This year’s installment of NaNoWriMo marks the first time in ten years where I haven’t had a clue as to what to write.
No. Really.
It’s not that I don’t have plenty of things to write about or to work on. I’ve been puzzling over the latest (and hopefully LAST) edits for Virtually Yours Forever. I have another YA novel that is completed but needs an edit (and edit and edit). I have no less than five manuscripts in various stages of disrepair, from 20K to 70K words. Most of those I started in November, for NaNoWriMo, but had abandoned because of some crisis or another in my life. (Crisis is a terrible excuse, I’ll try not to use it anymore.)
I’m usually a “pantser” anyway; I can’t stand the constraints of plotting, especially with new work. I want to follow the wind, be able to change my mind at a moment’s notice. Outlines *shiver* make me want to hide under an assortment of covers. Don’t get me wrong. I envy those who can whip up an outline and a synopsis before they begin writing. That is a skill I could use. I’m sure it’s a right brain function, and I’m left brain all the way.
This is not to say that I don’t have any ideas. I have ideas up the wazoo. I just don’t have the motivation or the time to place butt in seat and begin typing. The entire purpose of NaNoWriMo is to write as fast and as much as you can for 30 days. Doing so instills a work habit that writers need – write a little every day.
Actually, pleading the case that you “don’t have time” is a bad excuse too. I used to write while working. It wasn’t my best writing, but I got it done between phone calls, payroll, and irate customers.
Come to think of it, NaNoWriMo is a total excuse breaker!
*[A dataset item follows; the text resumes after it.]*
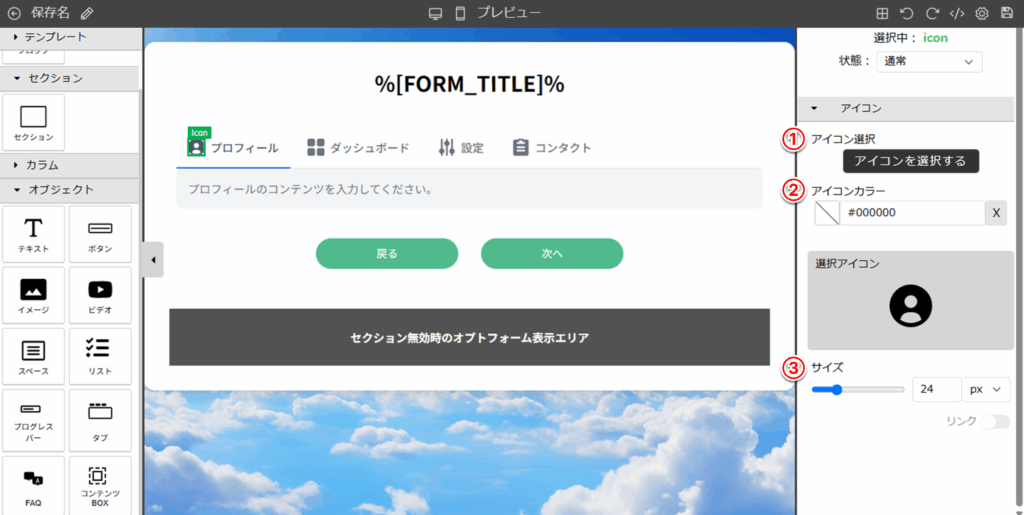Open the settings gear icon

click(982, 14)
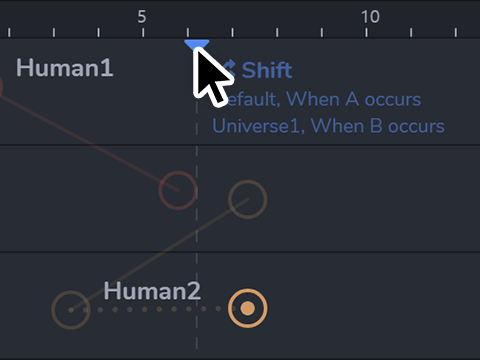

If you can’t pump out 50K words in a month (which don’t have to be perfect, don’t have to be complete, don’t have to have a character arc or a theme), you might as well turn in your notebook and pencil and start a new career as a street sweeper.
(Just kidding.)
So tomorrow, I’m going to start with a clean slate, a new file, and a small, purse-sized notebook and fresh pencil and write like hell for 30 days. I might be writing blind, but hey, Helen Keller was blind. If she could feel her way around a story, so can I.